# Get Elo Rating

The purpose of this notebook is to explore the best way to calculate the ELO rating for teams across the life of the AFL. 

As with any notebook first let's import the libraries that will be needed

In [1]:
import pandas as pd
import plotly.express as px

Import the dataset

In [2]:
matches = pd.read_csv('../afltables_matches.csv', index_col=0)

To keep this simpler and work out the formulas first lets clean the dataset to only the features we need and just the first season of AFL

In [3]:
columns_wanted = ['year', 'round', 'home_team', 'home_final_score', 'away_team', 'away_final_score']
season_1897 = matches.loc[matches.year == 1897, columns_wanted].copy()

> How crazy that we have the stats of matches from 1897!!

So the general gist of ELO is that every team starts with the score of 1500. When you win a match you gain some points from the loser. You gain more points than normal if you beat a team with a higher ELO rating than you and vice versa if you beat a team with a lower ELO than you then you'll gain less points. 

Over time the better teams will end up with a higher ELO score.

Let's try working out the ELO change for the first match recorded.

In [4]:
first_match = season_1897.head(1).copy()
first_match

Unnamed: 0,year,round,home_team,home_final_score,away_team,away_final_score
0,1897,1,Fitzroy,49.0,Carlton,16.0


## How to calculate an ELO rating
First how do we actually calculate the new ratings.

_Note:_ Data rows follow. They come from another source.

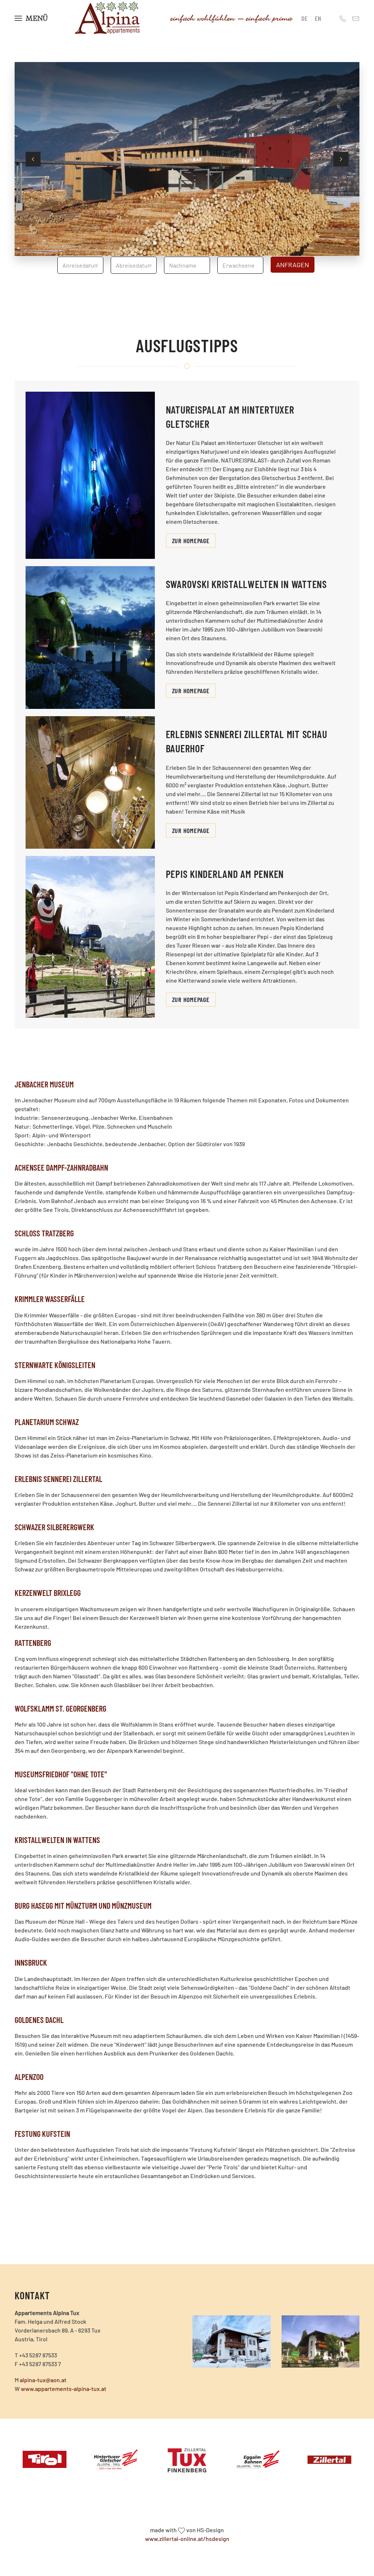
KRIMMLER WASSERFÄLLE (50, 1299)
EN (318, 18)
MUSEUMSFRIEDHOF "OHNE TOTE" (61, 1774)
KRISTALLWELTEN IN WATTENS (57, 1839)
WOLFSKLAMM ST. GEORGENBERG (60, 1708)
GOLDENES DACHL (39, 2019)
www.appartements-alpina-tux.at (63, 2388)
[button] (31, 18)
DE (304, 18)
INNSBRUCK (31, 1962)
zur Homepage (191, 541)
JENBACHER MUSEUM (44, 1084)
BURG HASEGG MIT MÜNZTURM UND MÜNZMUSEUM (83, 1905)
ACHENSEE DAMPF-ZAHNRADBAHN (61, 1167)
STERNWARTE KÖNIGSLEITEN (55, 1365)
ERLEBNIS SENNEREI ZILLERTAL (58, 1478)
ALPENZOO (29, 2076)
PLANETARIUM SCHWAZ (47, 1422)
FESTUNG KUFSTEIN (42, 2133)
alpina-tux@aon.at (43, 2379)
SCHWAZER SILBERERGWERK (54, 1527)
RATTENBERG (33, 1642)
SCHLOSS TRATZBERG (44, 1233)
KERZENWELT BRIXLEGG (48, 1592)
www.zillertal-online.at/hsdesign (187, 2538)
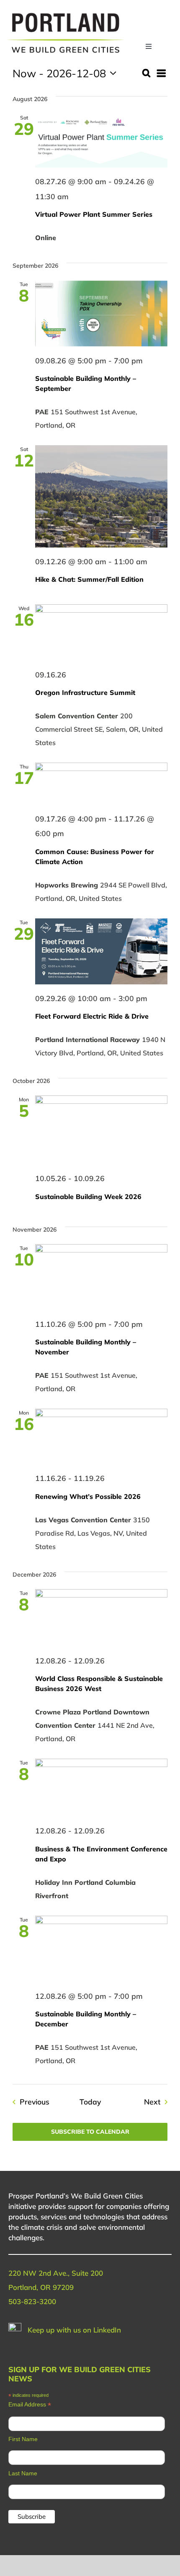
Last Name (22, 2473)
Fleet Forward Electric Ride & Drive (92, 1016)
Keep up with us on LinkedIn (74, 2329)
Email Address (29, 2405)
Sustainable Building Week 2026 (88, 1196)
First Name (23, 2439)
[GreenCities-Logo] (65, 14)
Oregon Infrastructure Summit (85, 692)
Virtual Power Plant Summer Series (93, 214)
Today (90, 2101)
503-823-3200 (32, 2301)
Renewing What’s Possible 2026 (88, 1496)
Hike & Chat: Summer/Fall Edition (89, 579)
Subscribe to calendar (90, 2131)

For this first match both Fitzroy and Carlton will be given the initial ELO rating of 1500. 

In [5]:
first_match['home_team_current_rating'] = 1500
first_match['away_team_current_rating'] = 1500
first_match

Unnamed: 0,year,round,home_team,home_final_score,away_team,away_final_score,home_team_current_rating,away_team_current_rating
0,1897,1,Fitzroy,49.0,Carlton,16.0,1500,1500


## The Formulas

> The ELO rating formula has a few variables that can be tweaked based on the game it's rating however, for this initial exploration we will use the standard forumla

To calculate the ELO rating you need two formulas

1. The expected rating
2. The ELO rating change

### Calculate the expected probabilty
The formula is:

$$
E_1 = \frac{1}{1 + 10^\frac{R_2 - R_1}{400}}
$$

Where $E$ is the expected ELO rating for a given team, $R$ is the current ELO rating for a given team. This formula is the magic to working out the expected probability that team will win given their ELO rating and their competitors.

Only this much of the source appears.